Le risque absolu de fracture atypique du fémur est resté faible
Parmi les 196 129 femmes, 277 ont présenté des fractures atypiques du fémur et 9102 des fractures de la hanche. Les femmes âgées de 65 à 84 ans présentaient des taux de fractures atypiques plus élevés que les femmes plus jeunes ou celles âgées de plus de 85 ans, tandis que l’incidence des fractures de la hanche augmentait avec l’âge. Avec l’augmentation de la durée de consommation des bisphosphonates, l’incidence des fractures atypiques chez les femmes ayant moins de 3 mois d’utilisation est passée de 0,07 pour 10 000 personnes-années à 13,10 chez les femmes ayant 8 ans ou plus d’utilisation. Lorsque le bisphosphonate a été arrêté, le taux de fractures atypiques a diminué avec le temps (Fig. 1). Les résultats reflètent les différences ethniques. Une taille et un poids plus faibles ou un traitement supplémentaire par glucocorticoïdes augmentaient également le risque de fractures atypiques.
Chez les femmes caucasiennes, le nombre de fractures évitées pour chaque type de fracture a largement dépassé les fractures atypiques associées au bisphosphonate à tous les moments. Ainsi, après 3 ans, 149 fractures de la hanche ont été évitées grâce au traitement par bisphosphonates, avec seulement 2 fractures atypiques associées à cette classe de substances. La situation était similaire chez les femmes d’origine asiatique, même si le rapport était un peu moins favorable, avec 91 fractures liées à l’ostéoporose ou à la hanche et 8 fractures atypiques associées à la médication.

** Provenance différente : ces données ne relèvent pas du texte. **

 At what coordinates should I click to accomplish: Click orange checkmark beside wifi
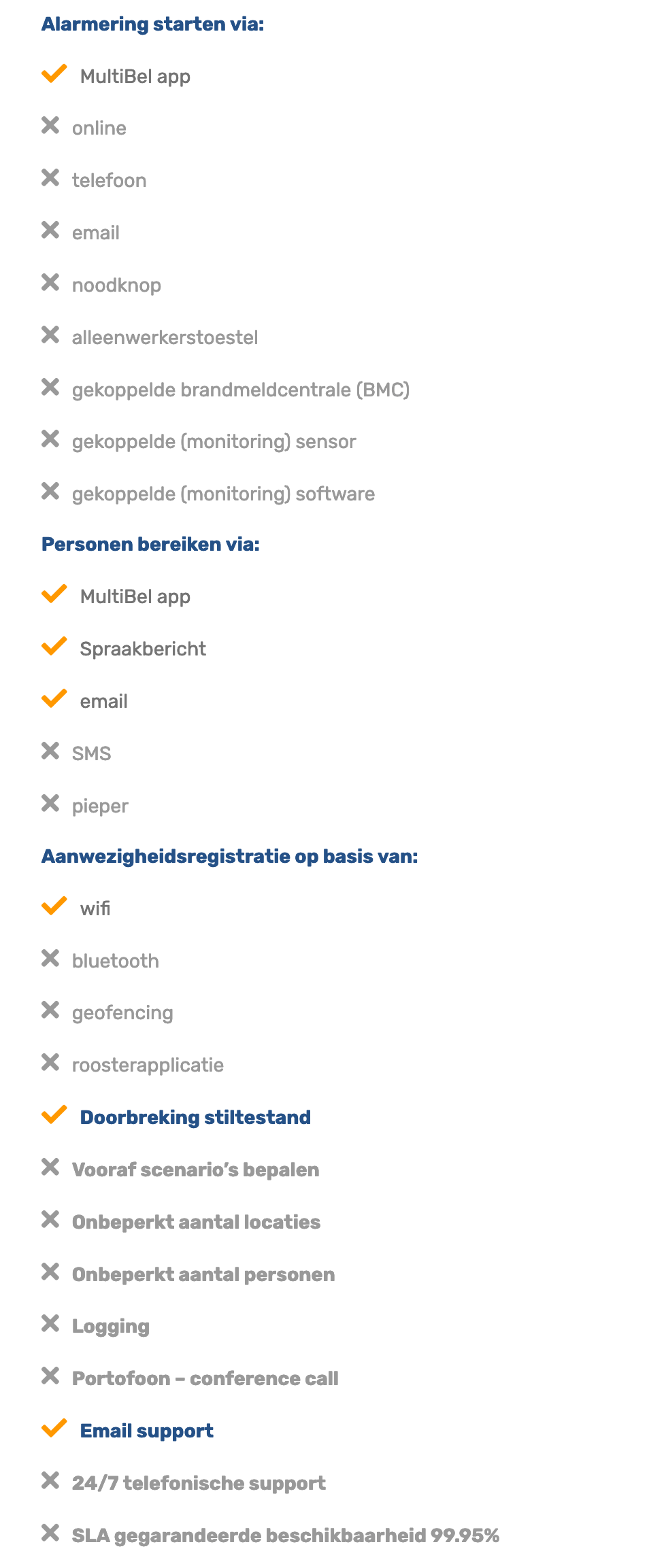54,906
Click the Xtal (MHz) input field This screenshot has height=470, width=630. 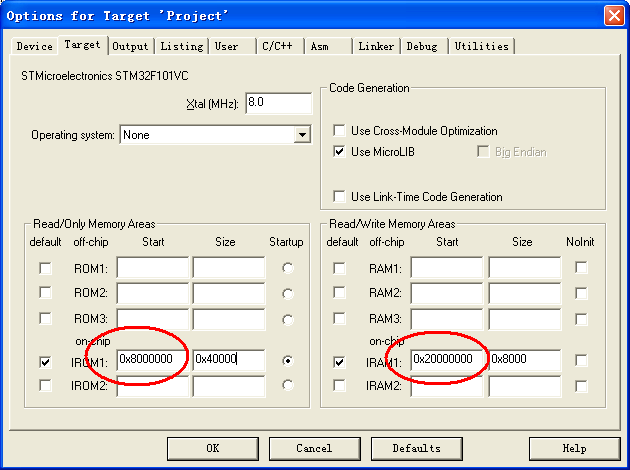click(277, 104)

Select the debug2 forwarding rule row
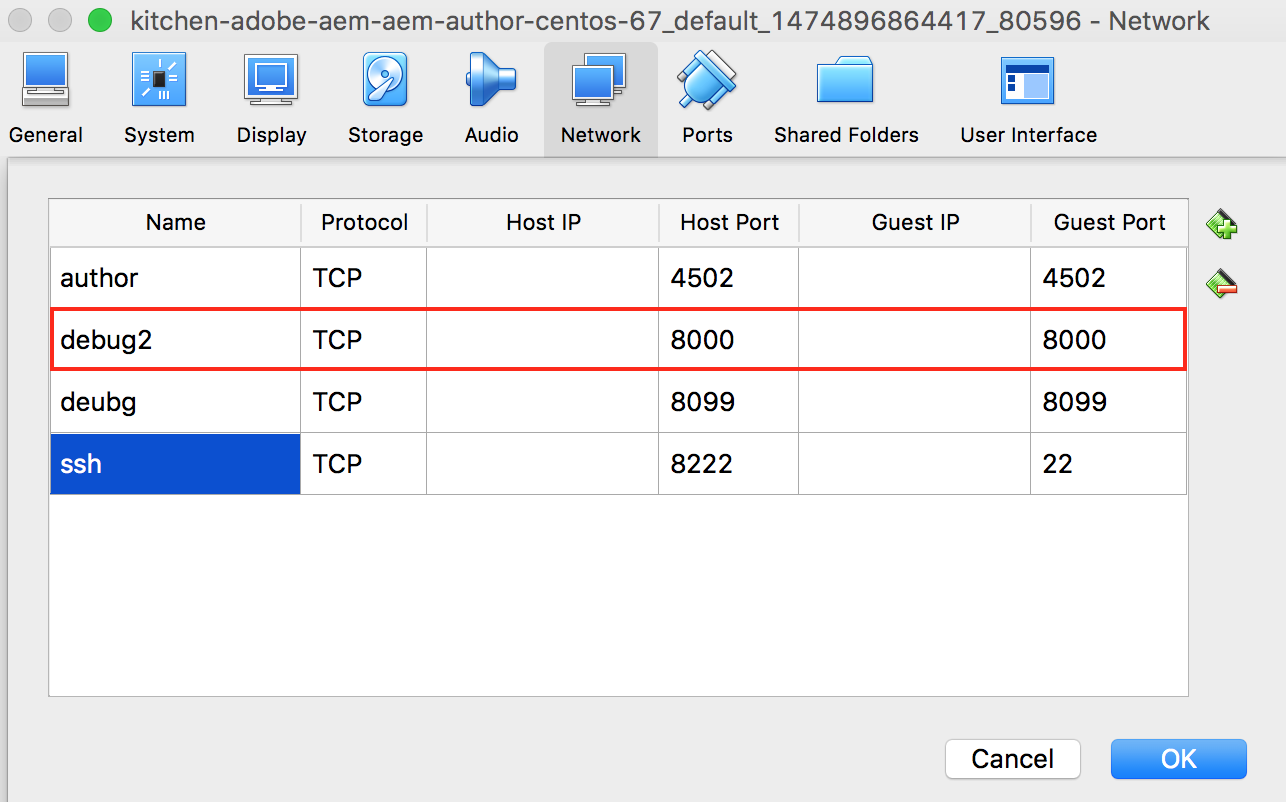coord(175,340)
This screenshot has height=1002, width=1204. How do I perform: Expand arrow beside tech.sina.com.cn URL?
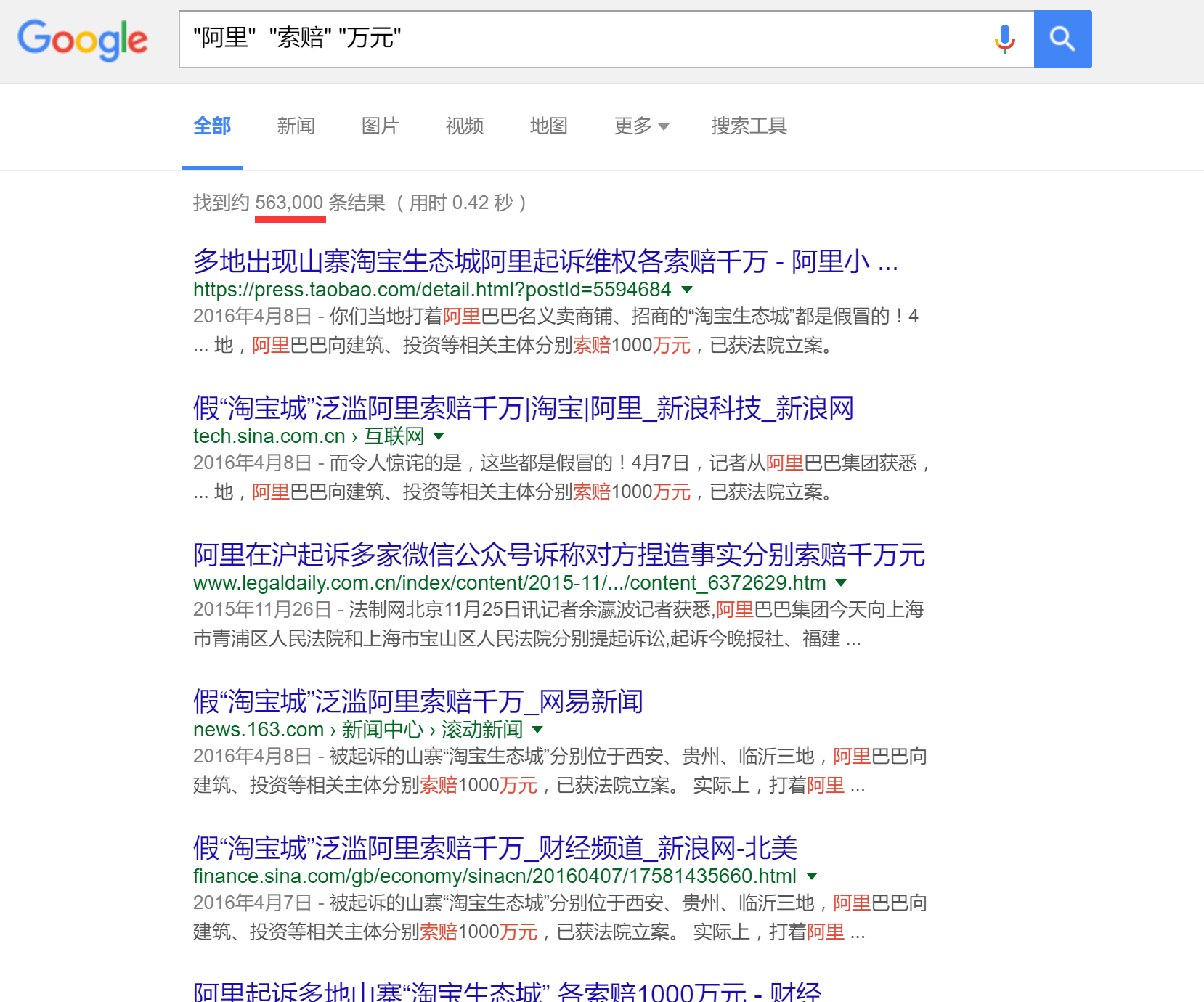coord(439,436)
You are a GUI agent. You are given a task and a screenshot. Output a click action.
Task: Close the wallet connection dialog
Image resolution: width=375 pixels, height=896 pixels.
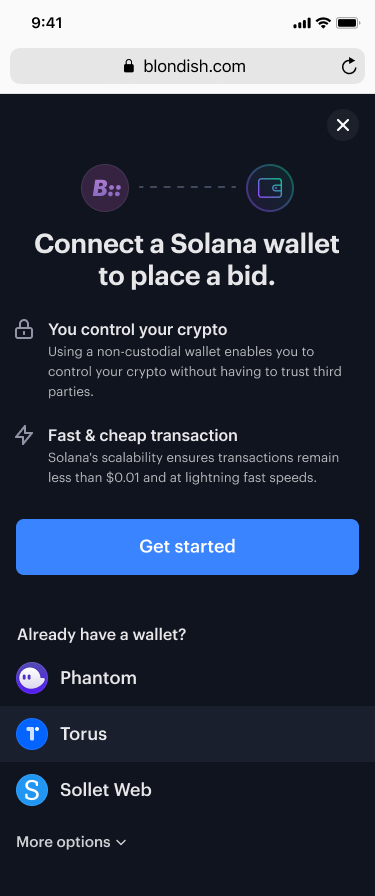342,125
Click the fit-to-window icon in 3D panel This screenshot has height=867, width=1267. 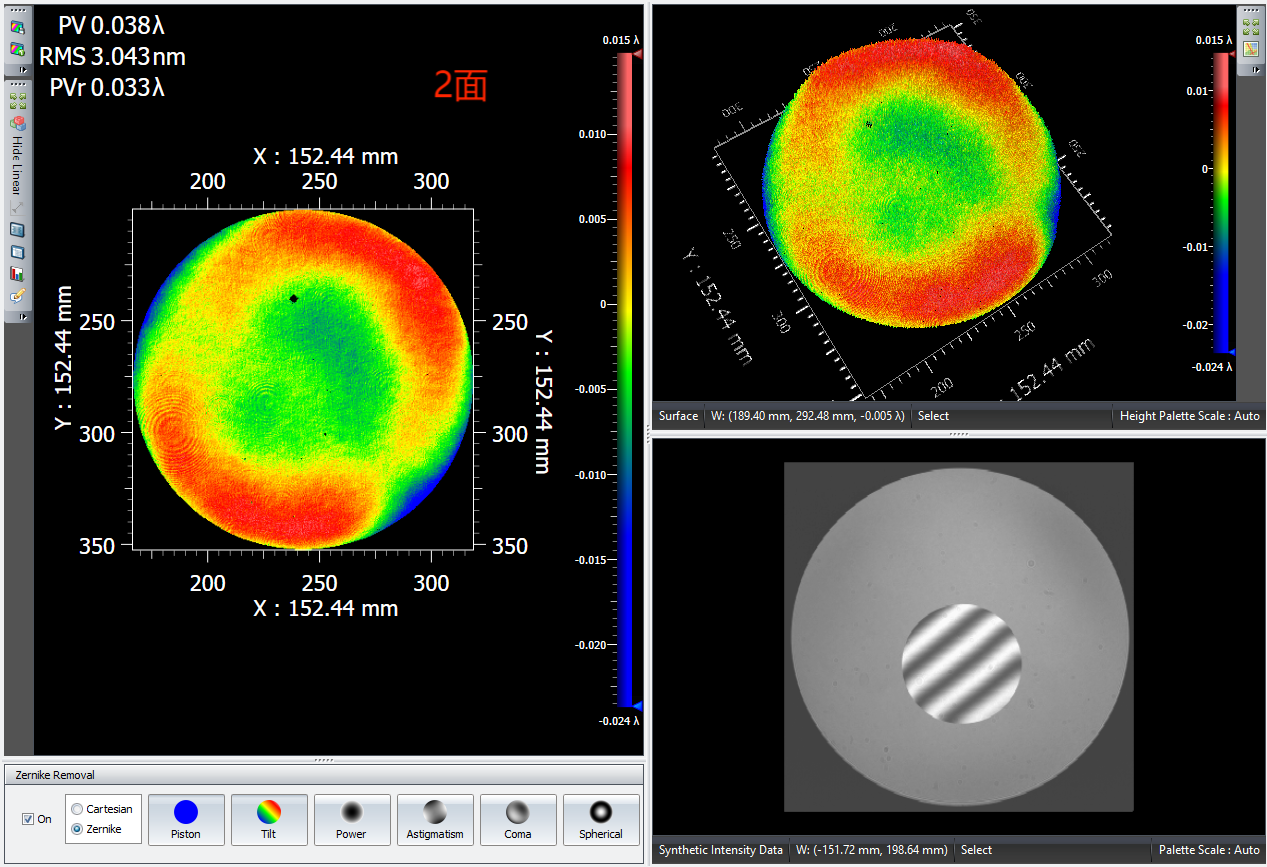(1250, 28)
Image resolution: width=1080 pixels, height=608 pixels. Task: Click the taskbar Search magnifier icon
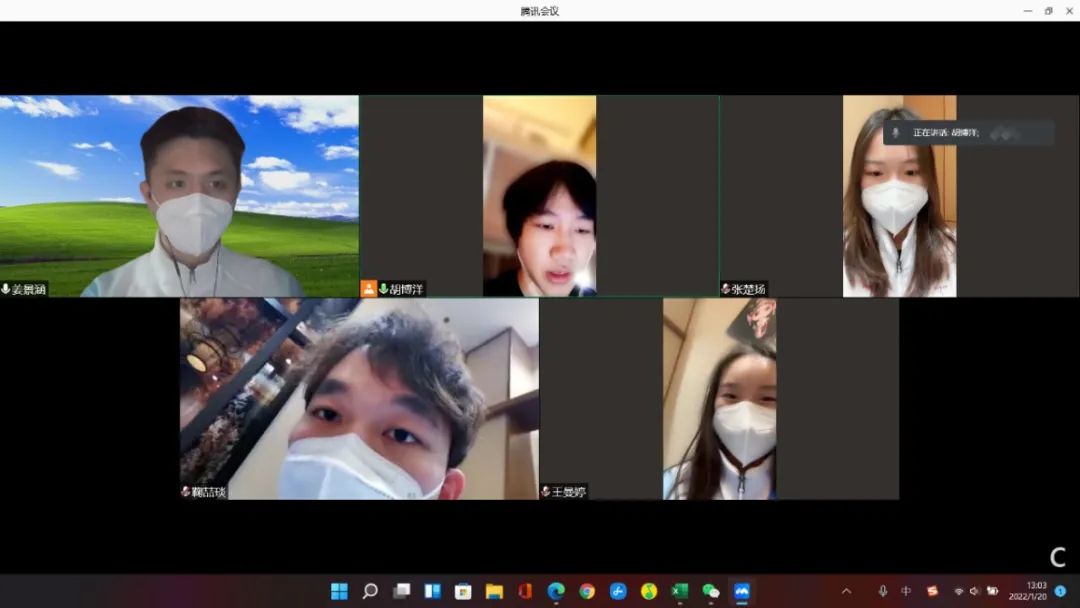coord(370,591)
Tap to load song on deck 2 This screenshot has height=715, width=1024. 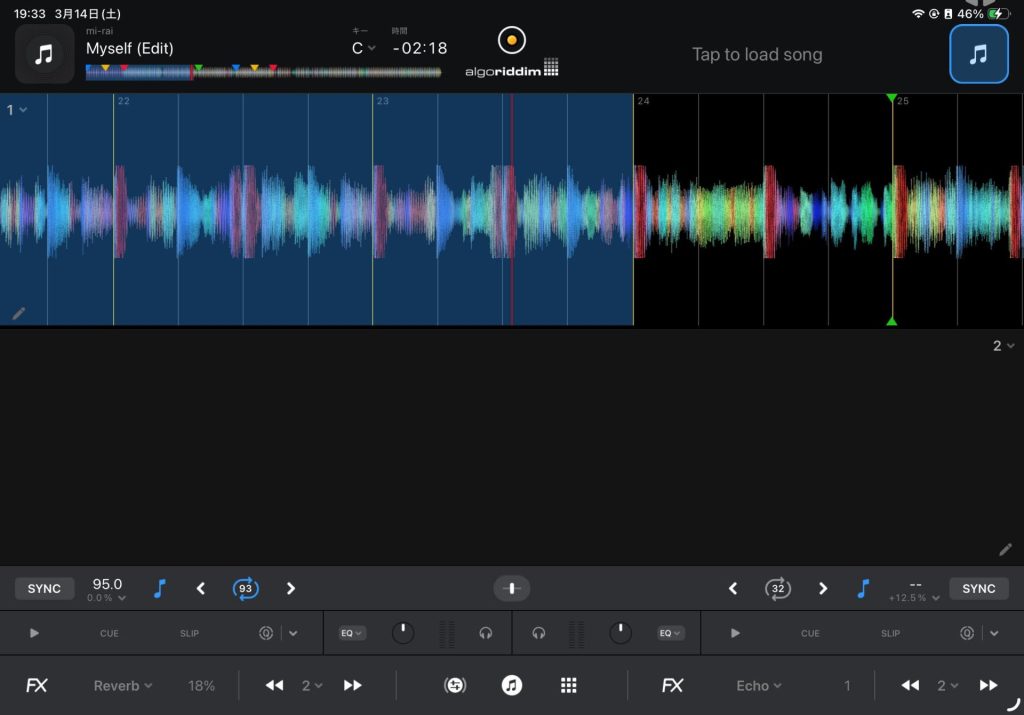(x=757, y=54)
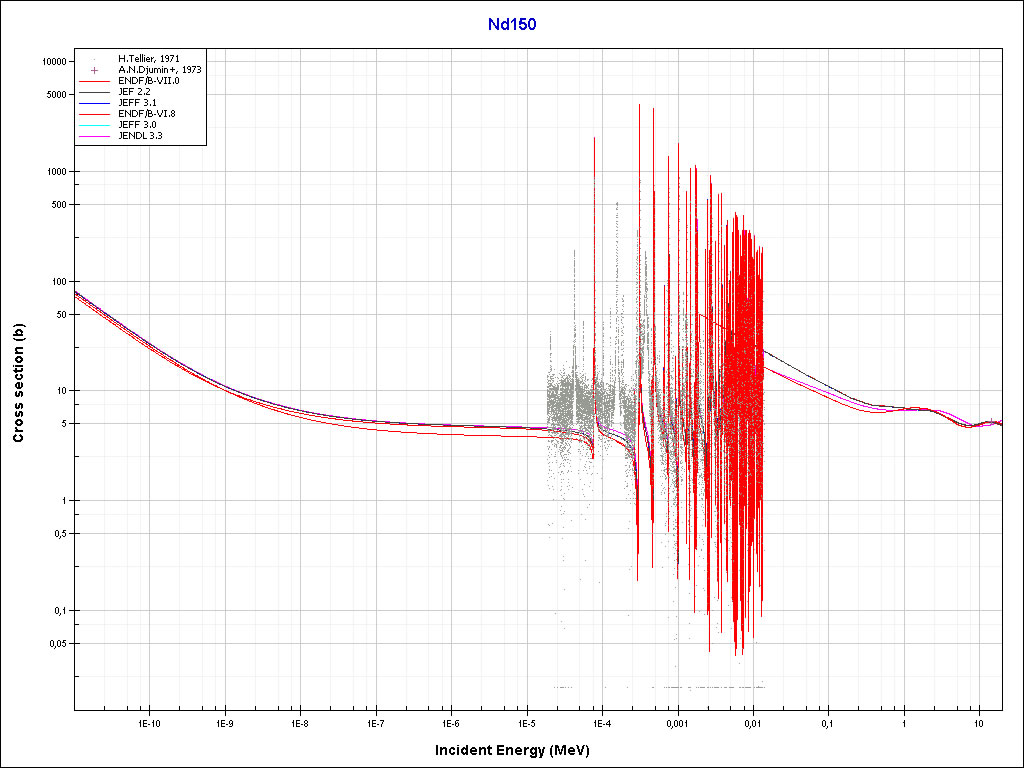Click the Nd150 chart title
1024x768 pixels.
coord(512,25)
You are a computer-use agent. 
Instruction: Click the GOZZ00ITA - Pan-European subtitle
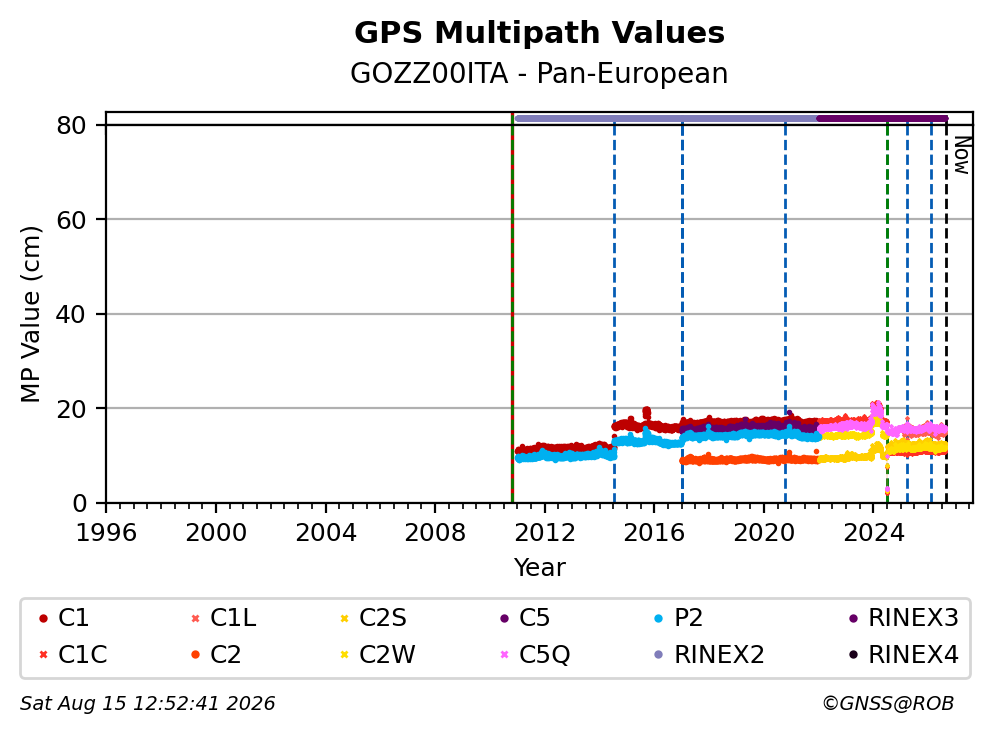pos(539,73)
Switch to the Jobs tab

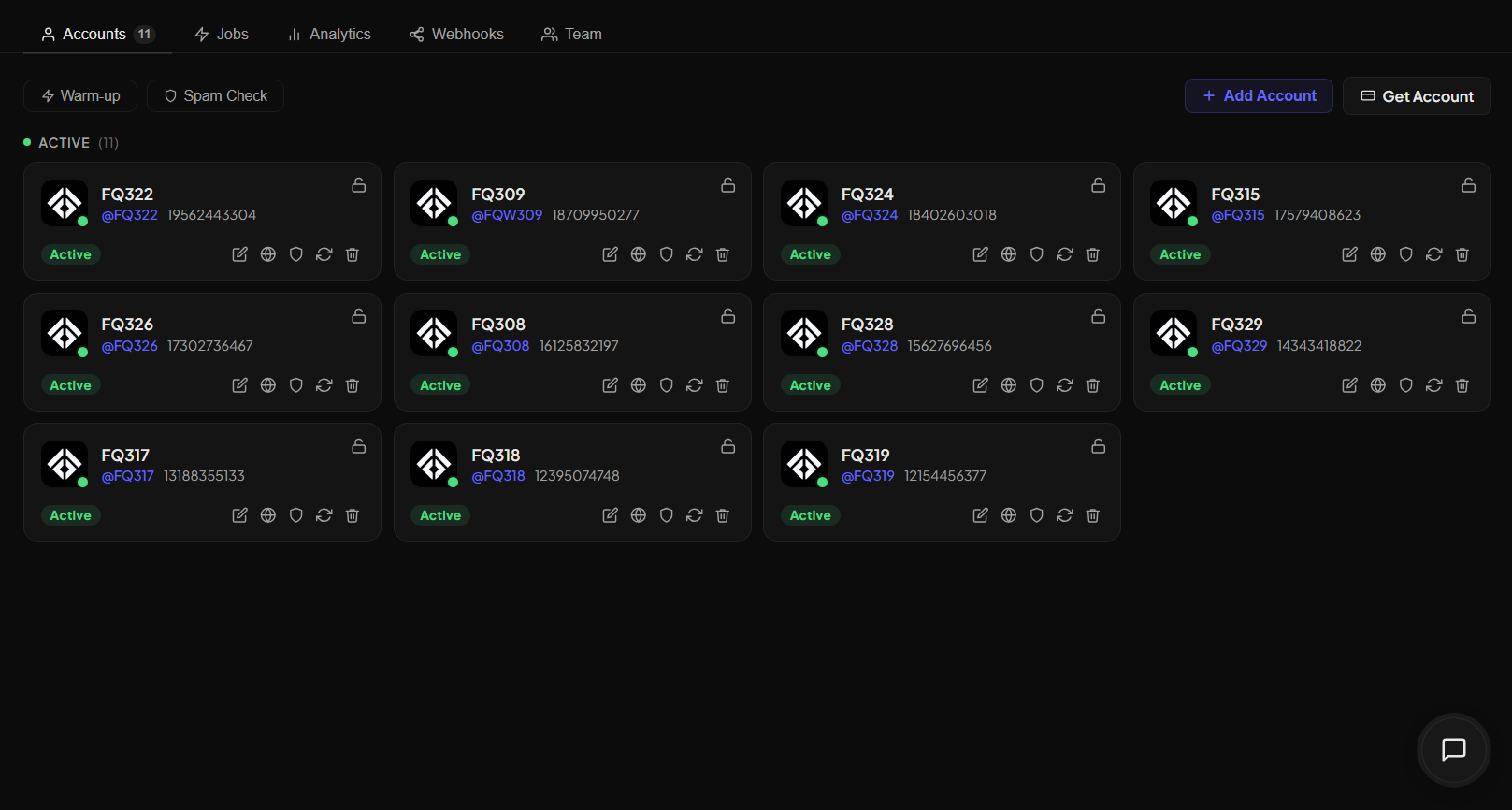tap(222, 34)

Les résultats appuient des études antérieures qui montrent que le risque absolu de fracture atypique du fémur est très faible par rapport au plus grand nombre de fractures efficacement prévenues par les bisphosphonates, écrivent le professeur Black et ses collègues. Le fait que les femmes les plus âgées, qui présentent le risque le plus élevé de fractures de la hanche et d’autres fractures, présentent le risque le plus faible de fractures atypiques est une relation de risque qui pourrait être utilisée à l’avenir pour individualiser les décisions cliniques concernant le traitement par bisphosphonates et pour mieux calculer le risque à cet égard. La différence entre les groupes ethniques a également un impact sur le rapport risque/bénéfice du traitement par bisphosphonates et pourrait influencer les décisions relatives au début et à la durée du traitement. Cependant, les chercheurs nuancent le fait que leur comparaison risque/bénéfice se base uniquement sur le nombre de fractures. Une comparaison plus complète prendrait également en compte les coûts, plus la morbidité et la mortalité associées.
Littérature :
- Black DM, et al : N Engl J Med 2020 ; 383 : 743-753 ; doi : 10.1056/NEJMoa1916525.